Type of array index?

using InvertedIndices
 function partition_vec1(v, thresh)
    idx_l = findall(<(thresh), v)
    (idx_l,  Not(idx_l))
  end

Interesting, but the use of Not(idx_l) is too much limited:

julia> v = rand(1:10, 10)
# . . . 
julia> a, b = partition_vec1(v, 7)
([1, 2, 3, 5, 7, 8, 10], InvertedIndex{Vector{Int64}}([1, 2, 3, 5, 7, 8, 10]))

julia> a
7-element Vector{Int64}:
  1
  2
  3
  5
  7
  8
 10

julia> b
InvertedIndex{Vector{Int64}}([1, 2, 3, 5, 7, 8, 10])

julia> collect(b)
ERROR: MethodError: no method matching length(::InvertedIndex{Vector{Int64}})

The InvertedIndex object itself doesn’t know what it’s the inverse of. As a result, you can use it only as an index into the same-sized array.

I didn’t say this in my original post, but I need to use both idx_l and idx_h independently of the original array, as

for i in idx_h

You can do b = setdiff(eachindex(v), a) if you prefer.
An allocation free way would be b = Iterators.filter(∉(a), eachindex(v))

1 Like

Having now actually read the whole thread (sorry for contributing so irresponsibly before :sweat_smile: )
if you only need the partitioned arrays for iteration, you may prefer not allocating them at all:

function partition_indices(f, v)
    inds = eachindex(v)
    Iterators.filter(i -> f(v[i]), inds), Iterators.filter(i -> !f(v[i]), inds)
end

Technically, you’ll call f twice as many times this way, but that may very well be cheaper than allocating two arrays, depending on your use case.

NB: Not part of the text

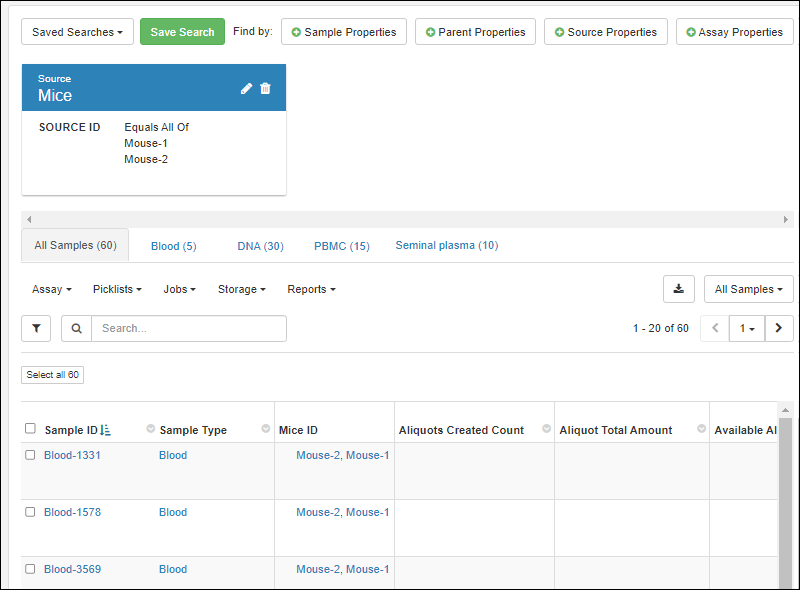Click into the Search input field
The height and width of the screenshot is (590, 800).
pos(188,328)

If you collect the two iterators (not recommended), you will see they are what you want:

julia> v = rand(Bool, 10)'
1×10 adjoint(::Vector{Bool}) with eltype Bool:
 1  0  1  0  1  0  0  0  1  1

julia> collect.(partition_indices(>(0.5), v))
([1, 3, 5, 9, 10], [2, 4, 6, 7, 8])

As a bonus, the type of eachindex doesn’t really matter to you, as per your original question.